On yet another bleak day for the retail sector that sees Moss Bros (MOSB) post its second profit warning in three months and ailing flooring specialist Carpetright (CPR) agree an emergency loan with a shareholder, shares in Europe’s second biggest home improvement business Kingfisher (KGF) slump 7.9% to 311p.

Investors take fright as the B&Q-to-Bricot Depot brands owner reports a sharp 5.1% fourth quarter like-for-like sales drop at DIY chain B&Q and warns of a ‘more uncertain’ outlook for the UK market.

Kingfisher’s results for the year to 31 January 2018 reveal underlying pre-tax profit, stripping out business transformation costs of £114m, up a better-than-expected 1.3% to £797m and there’s a 4% increase in the total dividend to 10.8p to keep income hunters happy.

BAD NEWS FOR BIG TICKET

However, group like-for-like sales waned 0.7% at constant currency. And while Kingfisher enjoyed continued good growth at Screwfix and in Poland, sales were dampened by business disruption - reflecting issues surrounding product availability and clearance - weaker and volatile sales in France and softer fourth quarter sales in the UK, where big ticket spending is under severe pressure.

During Q4, Kingfisher’s businesses experienced ‘softer sales patterns’, with B&Q’s like-for-like sales slumping 5.1%, reflecting weaker demand for big ticket purchases such as kitchens.

Like-for-like sales growth at plumbers’ and electricians’ favourite Screwfix slowed from 10.2% to 7.1% quarter on quarter. Gross margins are also coming under pressure.

Penrith Screwfix

Across the channel, Kingfisher’s Castorama and Brico Depot chains continue to struggle, like-for-like sales down 2.4% and 4.8% respectively last year.

MIXED PICTURE

Forward-looking investors are discounting a more difficult year ahead.

In its outlook statement, Kingfisher warns ‘the outlook by country as we enter full year 2018/19 is a mixed picture. In the UK it is more uncertain, and in Q4 both B&Q and Screwfix experienced softer sales. In France, we are encouraged by the market backdrop although it is volatile, whilst in Poland the market remains supportive.’

Chief executive Veronique Laury puts a positive gloss on things, stating: ‘We have made good progress in this second year of our ambitious five-year transformation after a significant step up in the level of activity.

‘For the second year in a row, all our key strategic milestones have been met and I am really pleased to say that we are starting to see tangible delivery of our plan. The changes are now visible across our stores and online.’

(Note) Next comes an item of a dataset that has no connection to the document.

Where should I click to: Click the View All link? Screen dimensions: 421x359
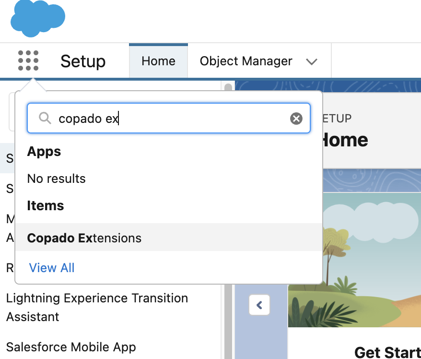(x=52, y=268)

Yet as Russ Mould, investment director at AJ Bell, explains: ‘B&Q may be one of Britain’s best known DIY chains but brand strength doesn’t always guarantee financial success. B&Q’s fourth quarter like-for-like sales fell by 5.1%, as revealed in parent company Kingfisher’s results.

‘Equally embarrassing for Kingfisher is its drastic decline in cash generation. Operating cash flow fell by 45% to £557m in the past financial year. Once you knock off the capital expenditure and tax, free cash flow went from £459m a year ago to a miserable £6m this time round.

‘Remember that free cash flow should really fund the dividend, so Kingfisher looks to be in a tricky situation going forward when you consider the dividend bill is normally about £230m a year.’

Mould says the sharp reduction in cash was principally down to changes in working capital as Kingfisher increased stock levels.

He says Kingfisher has a plan to reduce stock in the new financial year, ‘but clearly this is going to be an area of concern to investors'.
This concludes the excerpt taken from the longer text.